Extracted entries:
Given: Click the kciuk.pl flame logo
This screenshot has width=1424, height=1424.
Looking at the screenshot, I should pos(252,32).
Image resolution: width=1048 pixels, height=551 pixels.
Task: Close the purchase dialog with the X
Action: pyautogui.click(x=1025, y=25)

Required work: Repeat every line of the data, exactly and in full.

Exercise response:
Given: Click the kciuk.pl flame logo
This screenshot has width=1424, height=1424.
Looking at the screenshot, I should pos(252,32).
Image resolution: width=1048 pixels, height=551 pixels.
Task: Close the purchase dialog with the X
Action: pyautogui.click(x=1025, y=25)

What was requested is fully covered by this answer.